There are some excellent tutorials here.

I second the “Bottom up” vote…

The top-down editors, and especially the “save as HTML” or “save as web page” functions of non-HTML programs such as Microsoft Word and Excel, have a way of adding huge amounts of invisible dreck to their HTML output. They do this to make the HTML look like their non-HTML output, but it bloats the file size incredibly, and causes endless problems if you need to integrate it into an existing site or edit it externally.

Build your first few pages by hand. You won’t regret learning how to do this.

I started with a text editor and an HTML book. Then I graduated to the HTML editor of Netscape. Now I use Dreamweaver.

HTML is the only computer thing I’ve ever done that started off easy, and smoothly increased in complexity and possibility for as long as I wanted to learn it.

A ten-year-old can handle creating the source text of a simple page. That page will always serve perfectly well for disseminating information, which is the purpose of the Web, no matter what fancy new features are invented to dazzle creators and users.

Top down? Buttom up? Not really applicable here.

I agree that you should learn HTML with an editor and a good website or a good book (e.g. Ian Graham’s HTML Sourcebook for example).

[off topic]
Found this when I was looking for Ian Graham’s HTML book on Amazon:

::lol::

[/off topic]

When I first started, I used Netscape Composer to create fairly simple webpages. Then, with a little help from tutorials, I looked at the HTML for those pages and figured out what it was doing. It wasn’t long before I abandoned the WYSIWIG editor altogether and did everything in a text editor. (To be honest, though, nothing I’ve done is overly complicated or visually astounding, mostly because I prefer simplicity.)

I disagree with this part. I can only really learn the limitations via the bottom up approach. If I want to know what a system can or cannot do, I need to look at the lowest level details.

I rec. top-down for people who with very limited needs and no goal of becoming even slightly knowledgable about web page development. If you want to do things right, learn bottom up. But still using web page dev. tools is a-okay. (FrontPage doesn’t count.)

E.g., for the page of Xmas pics I put up for my far off family, I used Netscape Composer. (Which I think I called “Communicator” in one of these threads.

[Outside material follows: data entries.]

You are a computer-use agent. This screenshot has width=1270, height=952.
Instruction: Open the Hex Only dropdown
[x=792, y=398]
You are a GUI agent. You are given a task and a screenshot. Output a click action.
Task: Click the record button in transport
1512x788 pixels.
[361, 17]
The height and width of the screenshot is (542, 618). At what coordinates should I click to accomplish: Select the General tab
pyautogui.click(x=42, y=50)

Ack.) But then I went thru the html file using a text editor to see if it needed cleaning up. (Just fixed some header stuff.) And I was writing cgi-bin programs by 1994.

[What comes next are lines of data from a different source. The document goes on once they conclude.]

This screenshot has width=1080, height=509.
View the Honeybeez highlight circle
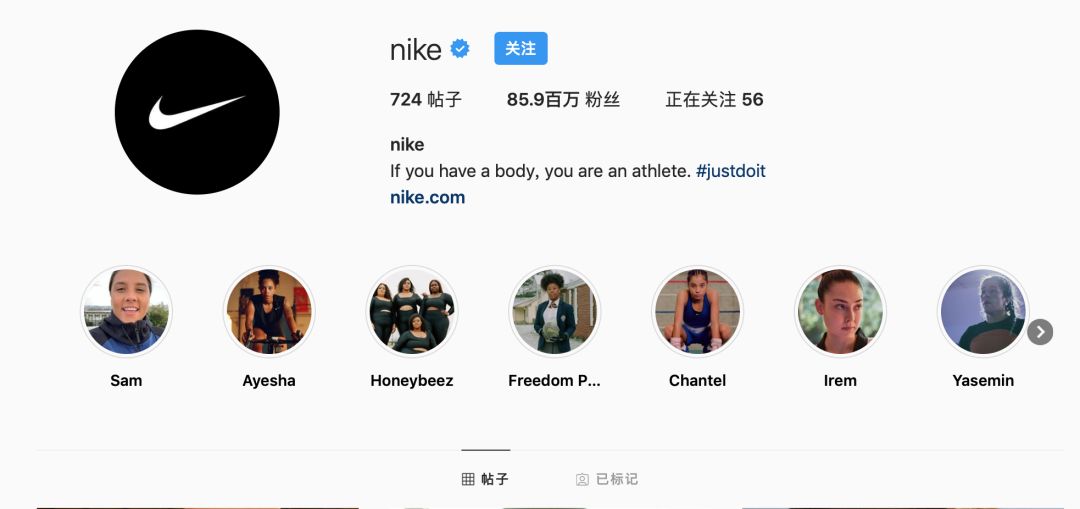[412, 311]
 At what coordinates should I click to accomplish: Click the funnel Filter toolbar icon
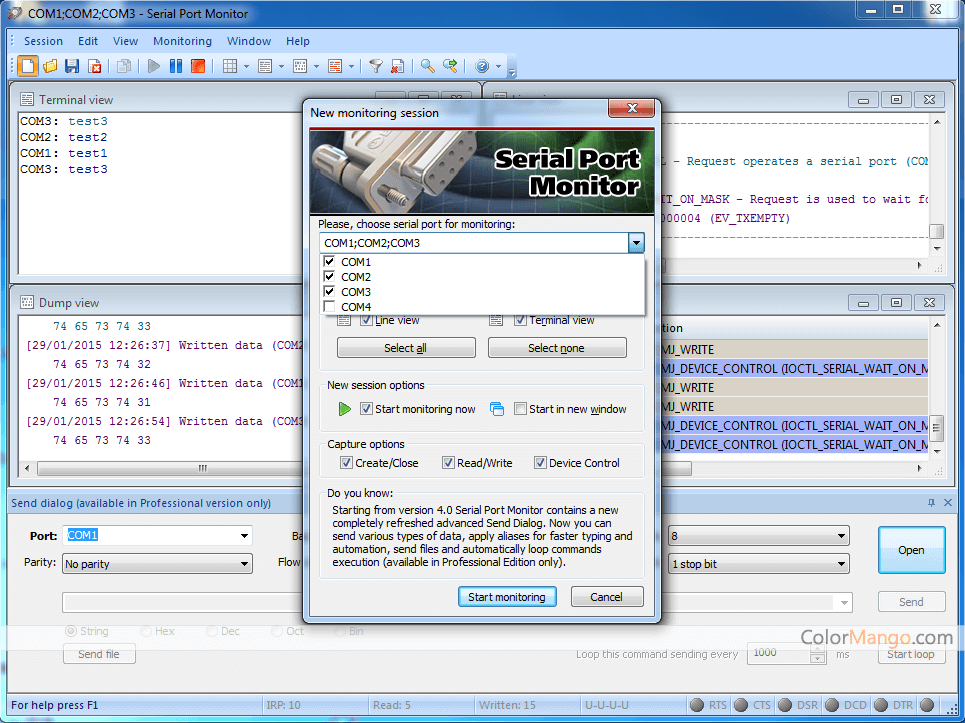pos(375,66)
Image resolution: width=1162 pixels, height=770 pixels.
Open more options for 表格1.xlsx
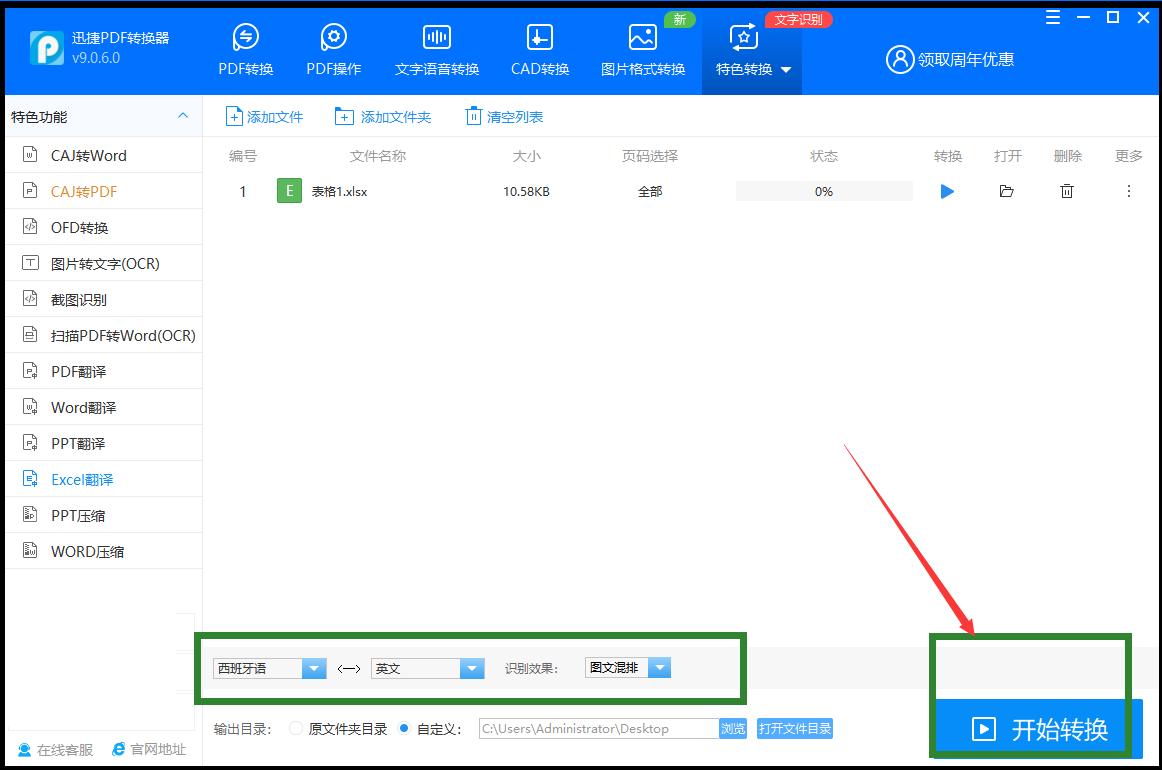(1128, 191)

For some reason I’m not terribly interested in going back and contributing to the debate I helped start, but…

If you have the time learn HTML first.

If, for whatever reason, you need to get something up now, you don’t really have any choice but to a) hire someone, or b) use a WYSIWYG. And it’s ugly, and harder than it should be, but once you do learn HTML, FrontPage code can be cleaned up.

And for goodness sake, use a real HTML editor (even a freeware one) - suggestions to use notepad are, as I said in the other thread, a bad attempt at humor.

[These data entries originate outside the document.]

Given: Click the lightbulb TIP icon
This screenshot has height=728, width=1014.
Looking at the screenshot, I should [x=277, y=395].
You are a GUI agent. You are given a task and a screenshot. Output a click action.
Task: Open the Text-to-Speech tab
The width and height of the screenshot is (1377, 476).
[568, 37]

      • Learning how to write a few different kinds of tags is great, because once you do it, you can forget all about it and get on with WYSIWYG editors. Employers like to hear you can write everything by hand if you have to, but they never want you to take the time and actually do it. They look for buzzwords of names of software you know how to use–Dreamweaver, Frontpage, whatever. If you’re doing lots of javascript or other web programming then you have to edit pages by hand anyway, but a good WYSIWYG editor will be able to do just about everything that’s legit in standard HTML anyway.
  • What I have found helps a lot woth using Frontpage/Word docs is to export the word docs using the “compact HTML” filter (-saving the word doc as a web page is not the same thing). This loses some of the word doc’s formatting capabilities, but gets rid of many of the problems Frontpage has when importing word docs directly or as regular “saved as web pages”. Also: I only edit the HTML by hand if it doesn’t show up right in IE. If it works right in Netscape or anything else does not concern my boss, or me.
    ~

As an internet worker, some ask me how to which I don’t hesitate: download the free (200-300 kb - ish) HowTo from http://insights.iwarp.com/.

As for wisiwig, you cannot fault the colour coding and cut n paste qualities of CuteHTML.